=== Section Start ===

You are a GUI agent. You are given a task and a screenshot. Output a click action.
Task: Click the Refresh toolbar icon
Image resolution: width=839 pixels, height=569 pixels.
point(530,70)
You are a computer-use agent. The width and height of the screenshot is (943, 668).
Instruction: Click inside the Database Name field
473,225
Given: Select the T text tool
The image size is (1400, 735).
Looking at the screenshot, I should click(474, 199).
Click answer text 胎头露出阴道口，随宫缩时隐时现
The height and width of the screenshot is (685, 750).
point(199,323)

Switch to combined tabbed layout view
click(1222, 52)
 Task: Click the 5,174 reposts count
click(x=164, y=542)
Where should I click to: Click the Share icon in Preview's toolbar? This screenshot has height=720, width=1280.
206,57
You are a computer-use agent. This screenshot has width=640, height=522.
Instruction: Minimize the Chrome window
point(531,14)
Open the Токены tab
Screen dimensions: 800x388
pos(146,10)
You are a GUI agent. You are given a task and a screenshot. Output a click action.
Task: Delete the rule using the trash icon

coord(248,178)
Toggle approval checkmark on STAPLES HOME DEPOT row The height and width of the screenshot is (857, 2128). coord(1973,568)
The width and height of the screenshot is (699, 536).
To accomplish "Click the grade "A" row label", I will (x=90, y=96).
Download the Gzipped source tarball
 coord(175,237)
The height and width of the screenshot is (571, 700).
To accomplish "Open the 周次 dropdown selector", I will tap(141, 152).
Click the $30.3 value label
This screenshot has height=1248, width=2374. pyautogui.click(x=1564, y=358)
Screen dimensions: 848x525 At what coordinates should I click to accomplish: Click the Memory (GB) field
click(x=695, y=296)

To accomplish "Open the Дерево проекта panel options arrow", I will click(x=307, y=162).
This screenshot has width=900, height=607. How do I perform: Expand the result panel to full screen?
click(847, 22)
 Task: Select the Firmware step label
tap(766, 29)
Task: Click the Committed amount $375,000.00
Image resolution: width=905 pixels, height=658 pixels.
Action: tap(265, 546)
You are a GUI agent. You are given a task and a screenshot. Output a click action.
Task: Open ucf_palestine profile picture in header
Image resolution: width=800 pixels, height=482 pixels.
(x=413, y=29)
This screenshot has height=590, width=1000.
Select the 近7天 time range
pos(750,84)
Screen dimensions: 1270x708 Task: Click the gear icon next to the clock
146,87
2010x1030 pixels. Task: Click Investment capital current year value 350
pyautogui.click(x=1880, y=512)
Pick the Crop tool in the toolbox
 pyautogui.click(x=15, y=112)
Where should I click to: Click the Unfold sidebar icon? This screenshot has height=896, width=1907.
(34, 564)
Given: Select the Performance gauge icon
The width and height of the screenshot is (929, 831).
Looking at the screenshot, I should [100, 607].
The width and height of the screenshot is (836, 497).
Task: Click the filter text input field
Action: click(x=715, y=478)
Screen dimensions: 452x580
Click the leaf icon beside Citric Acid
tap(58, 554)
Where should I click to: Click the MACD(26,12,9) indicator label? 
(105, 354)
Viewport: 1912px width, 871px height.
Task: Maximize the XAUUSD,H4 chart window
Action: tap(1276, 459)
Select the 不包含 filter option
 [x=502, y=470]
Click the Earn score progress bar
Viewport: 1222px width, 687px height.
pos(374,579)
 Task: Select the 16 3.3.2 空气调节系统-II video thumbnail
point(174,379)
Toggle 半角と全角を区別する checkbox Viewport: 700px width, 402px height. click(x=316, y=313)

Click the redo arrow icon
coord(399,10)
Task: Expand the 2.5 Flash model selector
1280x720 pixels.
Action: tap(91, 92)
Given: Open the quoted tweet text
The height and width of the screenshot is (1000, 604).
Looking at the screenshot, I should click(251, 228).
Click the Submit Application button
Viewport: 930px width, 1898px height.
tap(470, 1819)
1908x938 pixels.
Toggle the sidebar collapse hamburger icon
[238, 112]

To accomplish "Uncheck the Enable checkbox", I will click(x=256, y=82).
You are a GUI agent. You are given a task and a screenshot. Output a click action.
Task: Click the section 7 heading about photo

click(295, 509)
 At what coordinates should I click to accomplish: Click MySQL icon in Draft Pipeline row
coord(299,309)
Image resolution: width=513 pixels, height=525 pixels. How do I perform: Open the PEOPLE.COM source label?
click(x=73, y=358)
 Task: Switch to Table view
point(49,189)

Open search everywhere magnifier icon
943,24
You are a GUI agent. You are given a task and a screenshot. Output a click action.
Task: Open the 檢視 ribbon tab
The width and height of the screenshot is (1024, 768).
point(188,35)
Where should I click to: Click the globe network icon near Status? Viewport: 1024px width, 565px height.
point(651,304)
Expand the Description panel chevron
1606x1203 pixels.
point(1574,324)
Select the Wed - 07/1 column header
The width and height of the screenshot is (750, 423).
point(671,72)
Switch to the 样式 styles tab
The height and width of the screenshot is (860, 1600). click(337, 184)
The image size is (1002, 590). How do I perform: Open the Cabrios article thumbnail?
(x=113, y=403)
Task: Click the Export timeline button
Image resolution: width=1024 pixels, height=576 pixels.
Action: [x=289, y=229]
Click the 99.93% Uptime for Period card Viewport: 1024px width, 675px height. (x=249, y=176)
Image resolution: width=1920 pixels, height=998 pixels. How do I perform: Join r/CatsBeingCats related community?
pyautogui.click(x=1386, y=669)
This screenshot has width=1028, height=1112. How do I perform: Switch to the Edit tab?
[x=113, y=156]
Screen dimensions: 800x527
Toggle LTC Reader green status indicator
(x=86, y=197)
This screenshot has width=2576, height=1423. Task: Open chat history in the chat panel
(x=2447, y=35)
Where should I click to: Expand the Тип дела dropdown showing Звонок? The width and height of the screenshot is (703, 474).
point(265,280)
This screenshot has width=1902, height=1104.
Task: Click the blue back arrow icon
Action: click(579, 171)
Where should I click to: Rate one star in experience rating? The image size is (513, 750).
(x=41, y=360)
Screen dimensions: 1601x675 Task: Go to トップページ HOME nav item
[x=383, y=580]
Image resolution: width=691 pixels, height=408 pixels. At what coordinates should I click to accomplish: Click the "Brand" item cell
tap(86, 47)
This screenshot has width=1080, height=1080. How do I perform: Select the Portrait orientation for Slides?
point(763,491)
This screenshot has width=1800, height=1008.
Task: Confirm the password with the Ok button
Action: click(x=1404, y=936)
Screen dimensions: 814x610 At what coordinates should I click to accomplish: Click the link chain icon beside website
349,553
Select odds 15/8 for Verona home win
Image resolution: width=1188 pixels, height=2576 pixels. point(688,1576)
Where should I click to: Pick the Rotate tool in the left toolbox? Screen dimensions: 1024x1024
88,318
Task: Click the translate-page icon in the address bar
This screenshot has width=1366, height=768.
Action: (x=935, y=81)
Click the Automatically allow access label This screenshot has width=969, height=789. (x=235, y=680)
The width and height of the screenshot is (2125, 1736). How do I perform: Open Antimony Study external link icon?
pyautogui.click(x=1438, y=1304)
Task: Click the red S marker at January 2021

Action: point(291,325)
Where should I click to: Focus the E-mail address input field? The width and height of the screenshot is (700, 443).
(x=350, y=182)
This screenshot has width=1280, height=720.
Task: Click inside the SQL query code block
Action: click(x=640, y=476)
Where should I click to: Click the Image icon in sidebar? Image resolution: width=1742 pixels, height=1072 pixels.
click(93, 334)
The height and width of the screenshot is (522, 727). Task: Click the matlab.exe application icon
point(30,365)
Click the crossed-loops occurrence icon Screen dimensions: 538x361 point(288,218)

=== Section End ===

> [WHAT IS EXPECTED] Would you retype the full listing without altering a single word?

> [RESPONSE TO THIS EXERCISE]
You are a GUI agent. You are given a task and a screenshot. Output a click action.
Task: Click the Refresh toolbar icon
Image resolution: width=839 pixels, height=569 pixels.
point(530,70)
You are a computer-use agent. The width and height of the screenshot is (943, 668).
Instruction: Click inside the Database Name field
473,225
Given: Select the T text tool
The image size is (1400, 735).
Looking at the screenshot, I should click(474, 199).
Click answer text 胎头露出阴道口，随宫缩时隐时现
The height and width of the screenshot is (685, 750).
point(199,323)

Switch to combined tabbed layout view
click(1222, 52)
 Task: Click the 5,174 reposts count
click(x=164, y=542)
Where should I click to: Click the Share icon in Preview's toolbar? This screenshot has height=720, width=1280.
206,57
You are a computer-use agent. This screenshot has width=640, height=522.
Instruction: Minimize the Chrome window
point(531,14)
Open the Токены tab
Screen dimensions: 800x388
pos(146,10)
You are a GUI agent. You are given a task and a screenshot. Output a click action.
Task: Delete the rule using the trash icon

coord(248,178)
Toggle approval checkmark on STAPLES HOME DEPOT row The height and width of the screenshot is (857, 2128). coord(1973,568)
The width and height of the screenshot is (699, 536).
To accomplish "Click the grade "A" row label", I will (x=90, y=96).
Download the Gzipped source tarball
 coord(175,237)
The height and width of the screenshot is (571, 700).
To accomplish "Open the 周次 dropdown selector", I will tap(141, 152).
Click the $30.3 value label
This screenshot has height=1248, width=2374. pyautogui.click(x=1564, y=358)
Screen dimensions: 848x525 At what coordinates should I click to accomplish: Click the Memory (GB) field
click(x=695, y=296)

To accomplish "Open the Дерево проекта panel options arrow", I will click(x=307, y=162).
This screenshot has width=900, height=607. How do I perform: Expand the result panel to full screen?
click(847, 22)
 Task: Select the Firmware step label
tap(766, 29)
Task: Click the Committed amount $375,000.00
Image resolution: width=905 pixels, height=658 pixels.
Action: tap(265, 546)
You are a GUI agent. You are given a task and a screenshot. Output a click action.
Task: Open ucf_palestine profile picture in header
Image resolution: width=800 pixels, height=482 pixels.
(x=413, y=29)
This screenshot has height=590, width=1000.
Select the 近7天 time range
pos(750,84)
Screen dimensions: 1270x708 Task: Click the gear icon next to the clock
146,87
2010x1030 pixels. Task: Click Investment capital current year value 350
pyautogui.click(x=1880, y=512)
Pick the Crop tool in the toolbox
 pyautogui.click(x=15, y=112)
Where should I click to: Click the Unfold sidebar icon? This screenshot has height=896, width=1907.
(34, 564)
Given: Select the Performance gauge icon
The width and height of the screenshot is (929, 831).
Looking at the screenshot, I should [100, 607].
The width and height of the screenshot is (836, 497).
Task: Click the filter text input field
Action: click(x=715, y=478)
Screen dimensions: 452x580
Click the leaf icon beside Citric Acid
tap(58, 554)
Where should I click to: Click the MACD(26,12,9) indicator label? 
(105, 354)
Viewport: 1912px width, 871px height.
Task: Maximize the XAUUSD,H4 chart window
Action: tap(1276, 459)
Select the 不包含 filter option
 [x=502, y=470]
Click the Earn score progress bar
Viewport: 1222px width, 687px height.
pos(374,579)
 Task: Select the 16 3.3.2 空气调节系统-II video thumbnail
point(174,379)
Toggle 半角と全角を区別する checkbox Viewport: 700px width, 402px height. click(x=316, y=313)

Click the redo arrow icon
coord(399,10)
Task: Expand the 2.5 Flash model selector
1280x720 pixels.
Action: tap(91, 92)
Given: Open the quoted tweet text
The height and width of the screenshot is (1000, 604).
Looking at the screenshot, I should click(251, 228).
Click the Submit Application button
Viewport: 930px width, 1898px height.
tap(470, 1819)
1908x938 pixels.
Toggle the sidebar collapse hamburger icon
[238, 112]

To accomplish "Uncheck the Enable checkbox", I will click(x=256, y=82).
You are a GUI agent. You are given a task and a screenshot. Output a click action.
Task: Click the section 7 heading about photo

click(295, 509)
 At what coordinates should I click to accomplish: Click MySQL icon in Draft Pipeline row
coord(299,309)
Image resolution: width=513 pixels, height=525 pixels. How do I perform: Open the PEOPLE.COM source label?
click(x=73, y=358)
 Task: Switch to Table view
point(49,189)

Open search everywhere magnifier icon
943,24
You are a GUI agent. You are given a task and a screenshot. Output a click action.
Task: Open the 檢視 ribbon tab
The width and height of the screenshot is (1024, 768).
point(188,35)
Where should I click to: Click the globe network icon near Status? Viewport: 1024px width, 565px height.
point(651,304)
Expand the Description panel chevron
1606x1203 pixels.
point(1574,324)
Select the Wed - 07/1 column header
The width and height of the screenshot is (750, 423).
point(671,72)
Switch to the 样式 styles tab
The height and width of the screenshot is (860, 1600). click(337, 184)
The image size is (1002, 590). How do I perform: Open the Cabrios article thumbnail?
(x=113, y=403)
Task: Click the Export timeline button
Image resolution: width=1024 pixels, height=576 pixels.
Action: [x=289, y=229]
Click the 99.93% Uptime for Period card Viewport: 1024px width, 675px height. (x=249, y=176)
Image resolution: width=1920 pixels, height=998 pixels. How do I perform: Join r/CatsBeingCats related community?
pyautogui.click(x=1386, y=669)
This screenshot has width=1028, height=1112. How do I perform: Switch to the Edit tab?
[x=113, y=156]
Screen dimensions: 800x527
Toggle LTC Reader green status indicator
(x=86, y=197)
This screenshot has width=2576, height=1423. Task: Open chat history in the chat panel
(x=2447, y=35)
Where should I click to: Expand the Тип дела dropdown showing Звонок? The width and height of the screenshot is (703, 474).
point(265,280)
This screenshot has width=1902, height=1104.
Task: Click the blue back arrow icon
Action: click(579, 171)
Where should I click to: Rate one star in experience rating? The image size is (513, 750).
(x=41, y=360)
Screen dimensions: 1601x675 Task: Go to トップページ HOME nav item
[x=383, y=580]
Image resolution: width=691 pixels, height=408 pixels. At what coordinates should I click to accomplish: Click the "Brand" item cell
tap(86, 47)
This screenshot has width=1080, height=1080. How do I perform: Select the Portrait orientation for Slides?
point(763,491)
This screenshot has width=1800, height=1008.
Task: Confirm the password with the Ok button
Action: click(x=1404, y=936)
Screen dimensions: 814x610 At what coordinates should I click to accomplish: Click the link chain icon beside website
349,553
Select odds 15/8 for Verona home win
Image resolution: width=1188 pixels, height=2576 pixels. point(688,1576)
Where should I click to: Pick the Rotate tool in the left toolbox? Screen dimensions: 1024x1024
88,318
Task: Click the translate-page icon in the address bar
This screenshot has width=1366, height=768.
Action: (x=935, y=81)
Click the Automatically allow access label This screenshot has width=969, height=789. (x=235, y=680)
The width and height of the screenshot is (2125, 1736). How do I perform: Open Antimony Study external link icon?
pyautogui.click(x=1438, y=1304)
Task: Click the red S marker at January 2021

Action: point(291,325)
Where should I click to: Focus the E-mail address input field? The width and height of the screenshot is (700, 443).
(x=350, y=182)
This screenshot has width=1280, height=720.
Task: Click inside the SQL query code block
Action: click(x=640, y=476)
Where should I click to: Click the Image icon in sidebar? Image resolution: width=1742 pixels, height=1072 pixels.
click(93, 334)
The height and width of the screenshot is (522, 727). Task: Click the matlab.exe application icon
point(30,365)
Click the crossed-loops occurrence icon Screen dimensions: 538x361 point(288,218)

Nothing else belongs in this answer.